While society has placed an emphasis on dying at home, there are many unacknowledged downsides, Leiter writes. For instance, most people who want to care for their dying family members are unaware of the physical and emotional toll of caregiving, Leiter explains. "Unless a family has the significant resources necessary to hire aides or nurses, informal caregivers become responsible for nearly everything—from feeding to bathing to toileting," he writes.
Similarly, patients in the end-stage of disease often experience painful symptoms that are difficult to manage at home, Leiter writes.

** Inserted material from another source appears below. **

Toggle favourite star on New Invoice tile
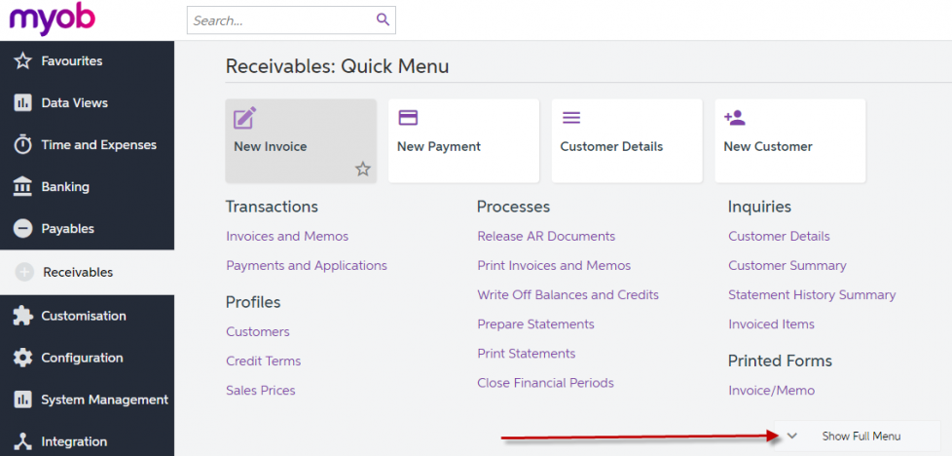952x456 pixels. point(363,169)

"As a doctor who regularly asks my patients where they 'want' to die, I often worry about what this will look like if they choose home," Leiter writes. "In these situations, I am caught between the passionate rhetoric of my field, the spoken and unspoken wishes of my patients, and my clinical judgment."
The dilemma became all the more real for Leiter earlier this year when his 96-year-old grandmother was found unresponsive in her apartment, where she lived with the support of aides.
The news of her condition left Leiter at a crossroads. "My grandmother's health and cognition had been declining over the past few months, but her quality of life was still good," he writes. "In that moment, though, my clinical intuition was that she was dying. As a palliative care physician, wasn't it now my job to protect my grandmother from spending what could be her final hours in a hospital? On the other hand, without seeing her how could I be sure that whatever was happening could not be fixed?"
Leiter's grandmother ultimately was taken to the hospital, which Leiter writes, "was the right decision." At the ED, the doctor told Leiter that his grandmother was dying and recommended they "focus on ensuring that the short time she had left was as comfortable as possible." His grandmother died the next morning, "in the hospital and at peace," he writes.
Leiter writes that his grandmother's experience made him realize that clinicians need to focus not simply on where patients die, but how they die.
"When we view all deaths in the hospital as failures, we risk neglecting a critical opportunity to improve the dying experience," Leiter writes. "Clinicians across medicine should elicit and, whenever possible, honor their patients' preferences for where they want to die," Leiter writes. "At the same time, we need to acknowledge our own uncertainties and be honest—with ourselves and our patients—about the difficult trade-offs these choices entail" (Leiter, "Well," New York Times, 9/3).